-- SUPPLIED RECORDS follows --
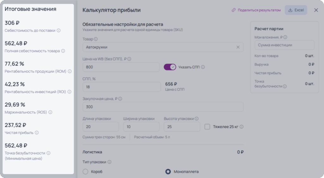Viewport: 324px width, 178px height.
Task: Focus the Закупочная цена field showing 300
Action: click(163, 107)
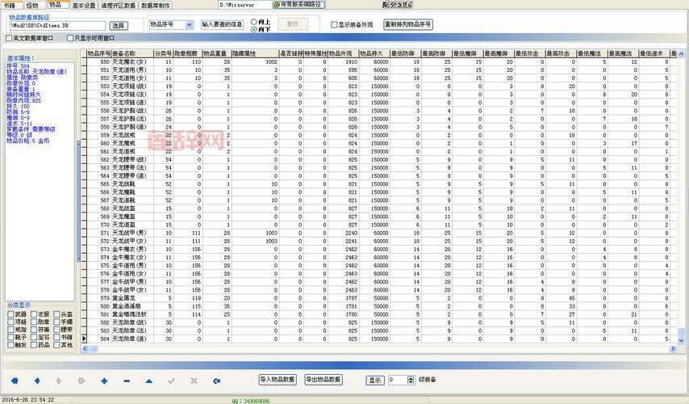This screenshot has width=689, height=404.
Task: Select the 向上 search direction radio
Action: [x=255, y=22]
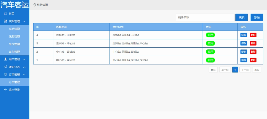Click the grid icon beside 线路管理 in sidebar
The image size is (267, 119).
pos(5,21)
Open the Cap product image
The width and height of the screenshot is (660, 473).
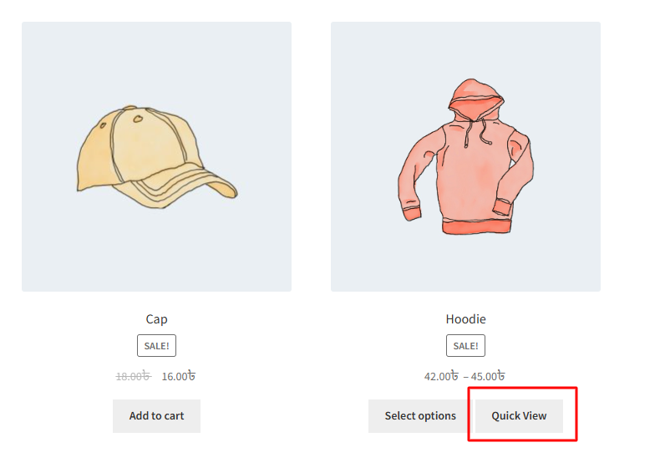156,156
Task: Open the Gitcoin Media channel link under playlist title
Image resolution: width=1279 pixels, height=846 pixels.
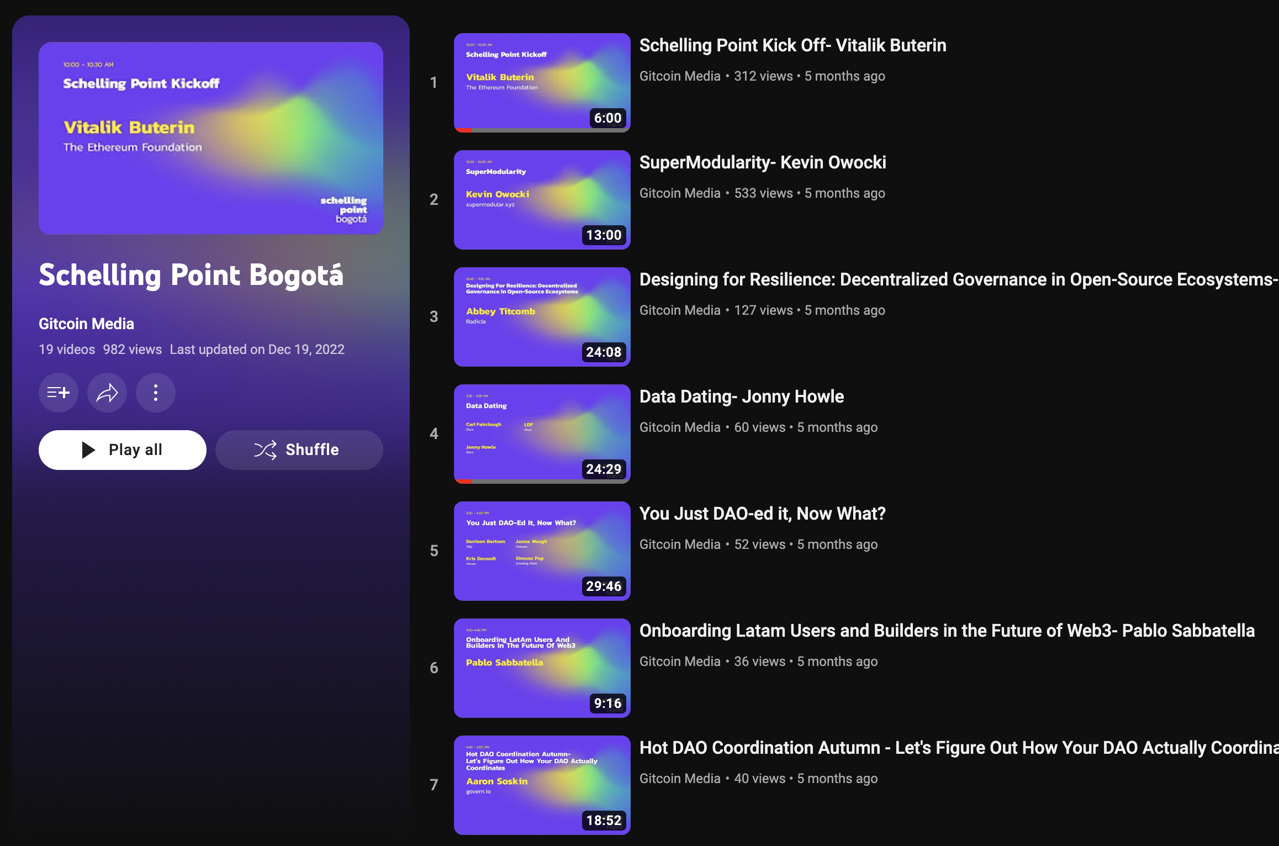Action: [x=86, y=324]
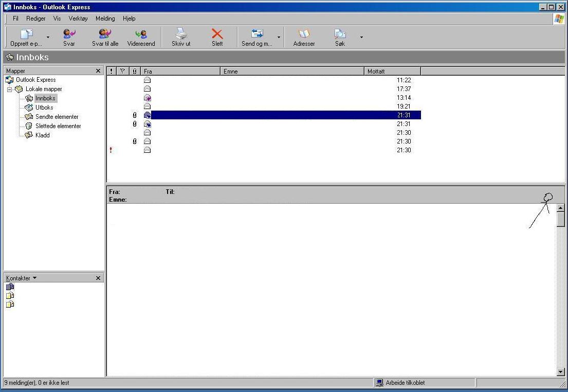Select the Slettede elementer folder
This screenshot has width=568, height=392.
[58, 126]
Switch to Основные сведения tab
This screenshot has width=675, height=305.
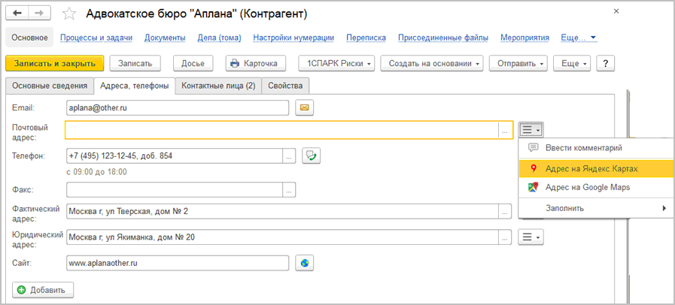coord(48,86)

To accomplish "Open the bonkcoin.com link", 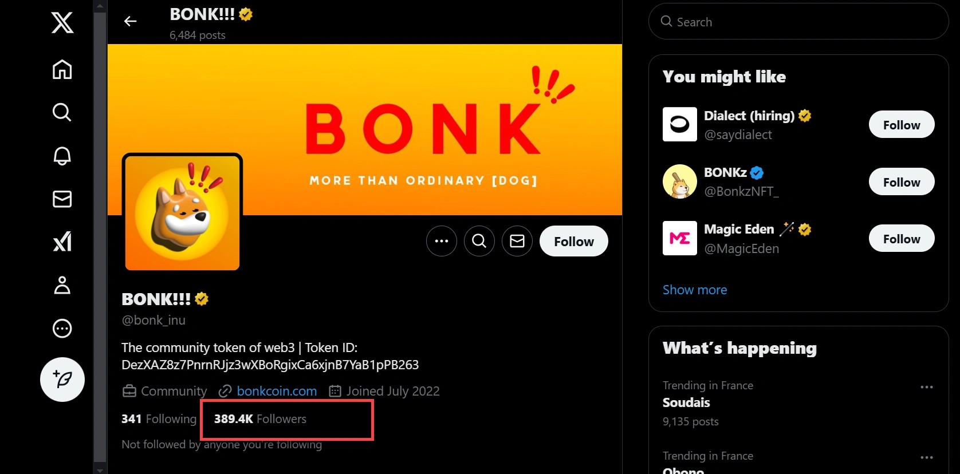I will click(277, 391).
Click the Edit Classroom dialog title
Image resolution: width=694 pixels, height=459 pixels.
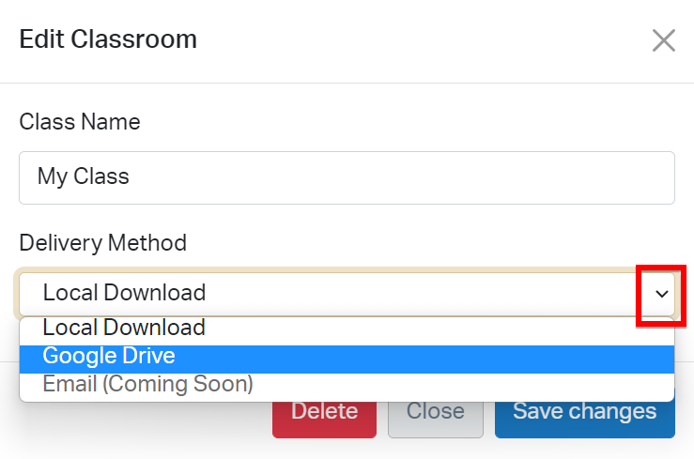(x=108, y=39)
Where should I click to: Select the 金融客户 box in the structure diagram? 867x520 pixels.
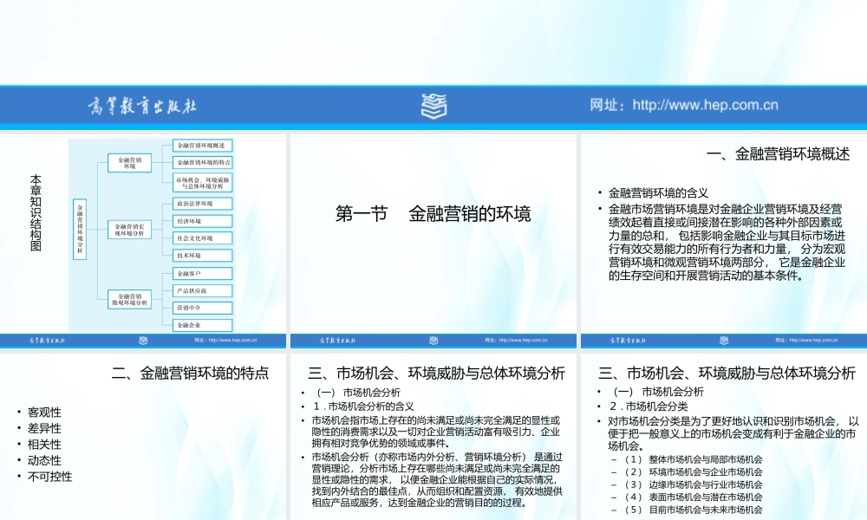pyautogui.click(x=201, y=273)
-- SUPPLIED RECORDS concluded --
• **TO DO**: Your reply should hold all the lines from the listing above in which "title" appears.

• **OUTPUT OF THE TASK**:
Task: Open the Gitcoin Media channel link under playlist title
Click the Edit Classroom dialog title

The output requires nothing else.